FPGA-based Design, Evaluation and Prototyping of Power Management Strategies for Multi-core Processors
Single chip multi-core processors have become the de-facto computational platform for application domains ranging from low-power mobile and embedded devices to high-end server products that form the backbone of the worldwide information technology (IT) infrastructure. Power management has always been an issue in the mobile computing space, and with the alarmingly increasing rates of energy consumption in data centers (an estimated 100 billion kWH by 2011), it has become a critical need in high-end server market as well. To provide fine-grained power management capabilities, multi-core systems are increasingly being instrumented with a number of on-chip control knobs that can be used to dynamically vary the power-performance characteristics of the chip.

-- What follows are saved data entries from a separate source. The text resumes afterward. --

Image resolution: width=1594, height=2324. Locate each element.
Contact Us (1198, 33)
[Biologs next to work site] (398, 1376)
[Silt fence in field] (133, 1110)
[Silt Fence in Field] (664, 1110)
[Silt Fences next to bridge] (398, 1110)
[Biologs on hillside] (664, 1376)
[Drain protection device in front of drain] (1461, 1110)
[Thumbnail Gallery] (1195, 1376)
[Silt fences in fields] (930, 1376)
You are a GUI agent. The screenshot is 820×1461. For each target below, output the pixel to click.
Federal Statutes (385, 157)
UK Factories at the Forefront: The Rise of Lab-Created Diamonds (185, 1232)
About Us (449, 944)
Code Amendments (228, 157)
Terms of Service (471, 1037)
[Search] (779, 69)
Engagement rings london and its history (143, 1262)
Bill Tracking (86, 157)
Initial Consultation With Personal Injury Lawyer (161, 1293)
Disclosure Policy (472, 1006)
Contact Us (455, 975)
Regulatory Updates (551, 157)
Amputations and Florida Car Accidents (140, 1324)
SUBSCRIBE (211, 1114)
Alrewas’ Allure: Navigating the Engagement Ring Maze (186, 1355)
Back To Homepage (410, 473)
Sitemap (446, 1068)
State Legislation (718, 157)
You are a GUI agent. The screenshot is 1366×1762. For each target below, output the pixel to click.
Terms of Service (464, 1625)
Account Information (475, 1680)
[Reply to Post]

In this project, we plan to use FPGA prototyping to experimentally study a wide range of multi-core power management and elucidate the merits and demerits of these schemes. This study is enabled by the fact that current top-of-the-line FPGA boards provide the capability to map a large number of programmable cores on the FPGA and also allow for each core to be instantiated in a separate clock domain. Starting with this multi-core, multi-clock domain FPGA platform, we will develop synthesizable HDL (either Verilog or VHDL) code for the power management algorithms and map them on the FPGA. We will then program a variety of parallel applications on the FPGA cores and study how the various power management algorithms perform in terms of (i) ability to minimize power for a given performance target; (ii) implementation costs, i.e., area and routing overheads; and (iii) scalability. We intend to make the HDL and application code developed during the course of this project freely available on our website to spur further research in this area.